Drunken driving madness in the courts


It’s so hard to decide which is the craziest part of today’s eye-popping Globe Spotlight story on judicial leniency in drunken driving cases.
Is it the episode where the judge believed a defendant who said, yes, he was driving while hammered, but also believed his lawyer, who claimed his client hadn’t driven on a public road before ramming into a house three times?
Or maybe it’s the one where the judge took the word of a teenager who blew 0.11 in a breath test, failed field sobriety tests, and then changed his story in court, claiming a friend had actually been driving.
Not guilty, despite the fact that he had admitted to lying under oath just minutes before.
So many barmy choices! We’ve got judges all over the state who are abandoning common sense, and in some cases, it appears, sanity, to free drivers who slide behind the wheel while wasted.
And we’ve got a savvy club of defense attorneys shamelessly working the system to make sure the jurists most hell-bent on acquitting drunken driving defendants are the ones who hear their cases.
Yet District Court Chief Justice Lynda M. Connolly told the Globe, “I’m not sure that there’s something wrong there.’’
There’s something wrong there.
And it’s all happening out of view, in near-empty courtrooms, beyond the reach of even the court’s spanking-new, $75 million computer-tracking system.
Judges would never get away with so little scrutiny for so long if they were taking this lax an approach to, say, weapons charges.
To illustrate, I offer a reimagining of the loopiest anecdote from today’s Spotlight story - you’ll recognize it as the one where Taunton District Court Judge James McGovern encountered Jorge Pinto, who had showed up apparently inebriated for a hearing on his second OUI offense. The judge let Pinto leave the courthouse - behind the wheel of his car.
That made the judge annoyed - not at Pinto, but at those who had dragged him back to court.
Imagine, if you will, the same scenario with loaded guns substituted for loaded drivers: Police see a man brandishing a gun on a public street, and arrest him. Then when he arrives for a pretrial hearing, prosecutors suspect he’s been waving a weapon around again, and tell the judge.
“You waving a loaded gun around?’’ the judge asks the defendant.
“I waved a loaded gun around this morning, yes,’’ the man replies.
Then the judge does nothing. Free to go, the defendant heads right back out to the street, where he proceeds to pull out his piece again. And instead of throwing the book at him, the judge threatens to dismiss the whole case.

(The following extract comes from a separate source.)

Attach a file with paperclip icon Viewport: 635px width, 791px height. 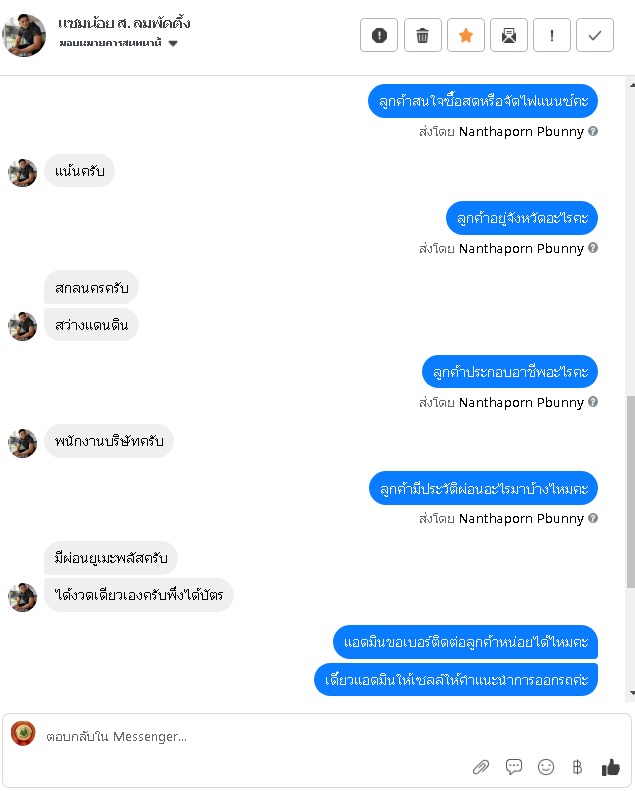(x=481, y=767)
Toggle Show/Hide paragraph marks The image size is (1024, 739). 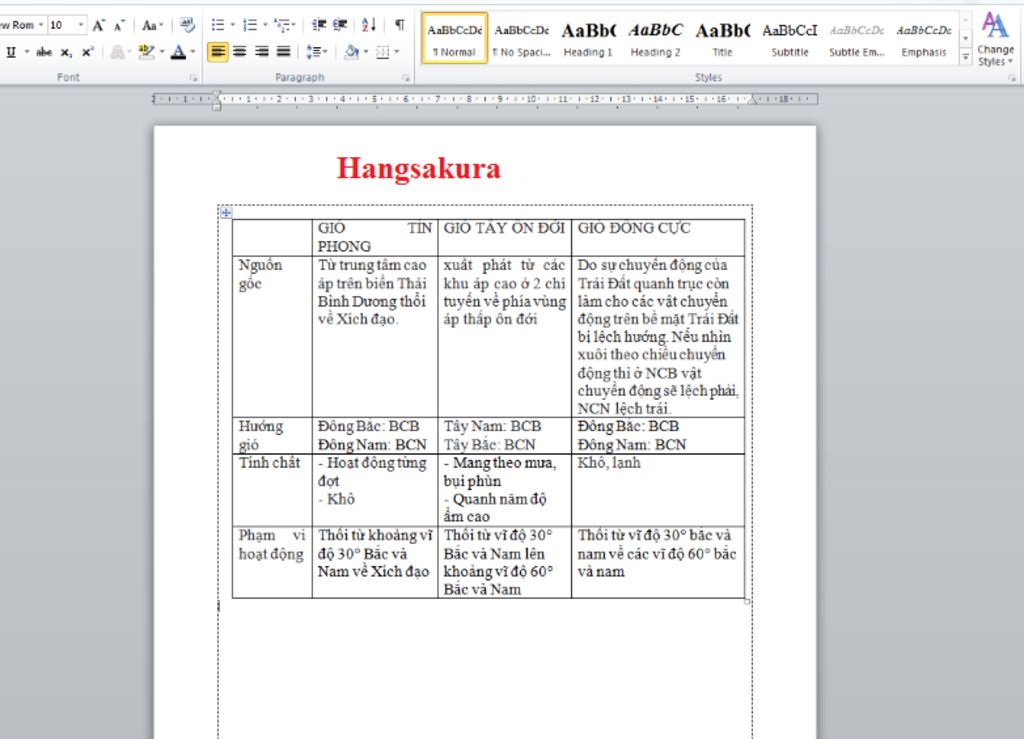click(400, 25)
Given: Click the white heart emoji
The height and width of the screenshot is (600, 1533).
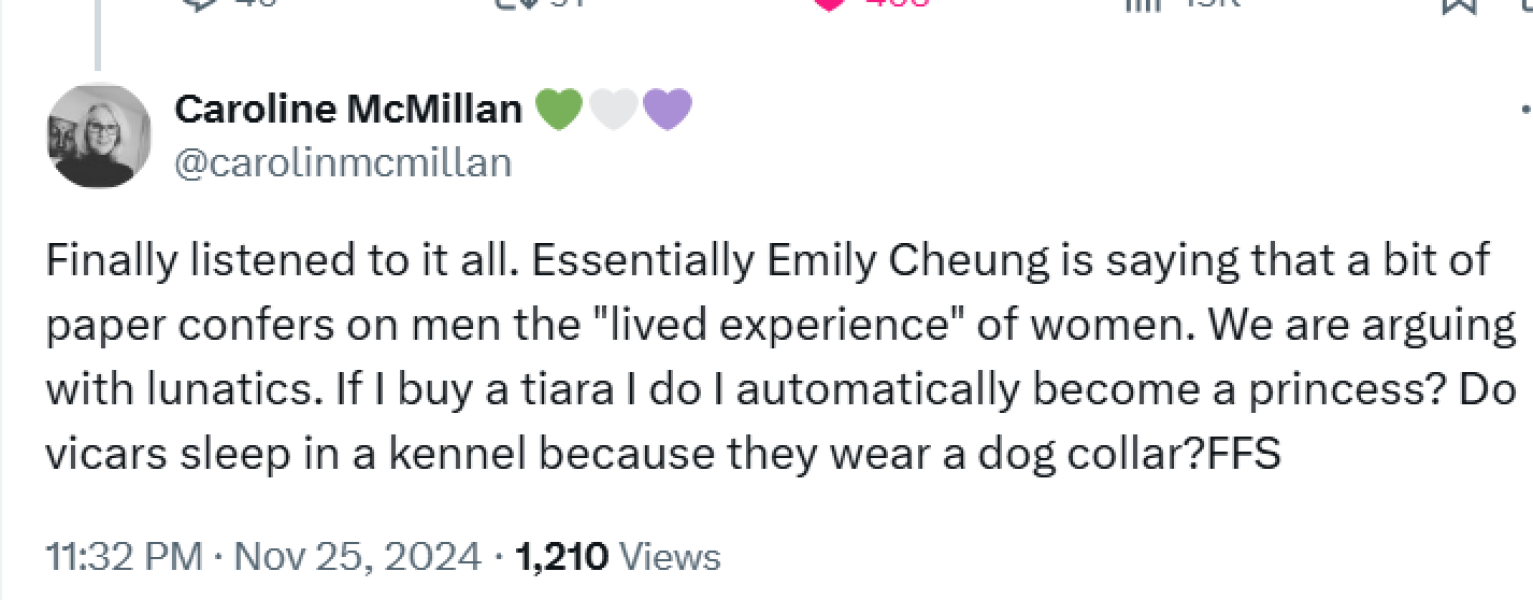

Gun charge or OUI, this is absolute madness. Driving a car drunk is just as dangerous as running around with a loaded weapon.
An astonishing 108 people died in drunken driving crashes in Massachusetts in 2009, the latest year for which figures are available. And this staggering figure was one of the lowest in the country. Nationally, 34,000 people died in crashes caused by impaired drivers.
But the fatalities tell only a tiny part of the story. There are a whopping 17,000 OUI arrests in Massachusetts each year. And those are just the ones overstretched police manage to stop.
Imagine how many others are out there, in the bag, racing around in tons of metal, sure they won’t get caught, or worse.
“People just look at it and think . . . this is not going to happen to me,’’ says David DeIuliis, a spokesman for Mothers Against Drunk Driving in Massachusetts.
What is it about the mortal danger of drunken driving that is so hard for so many motorists - and judges - to take seriously?
In courtrooms, and on the roads, it has to end.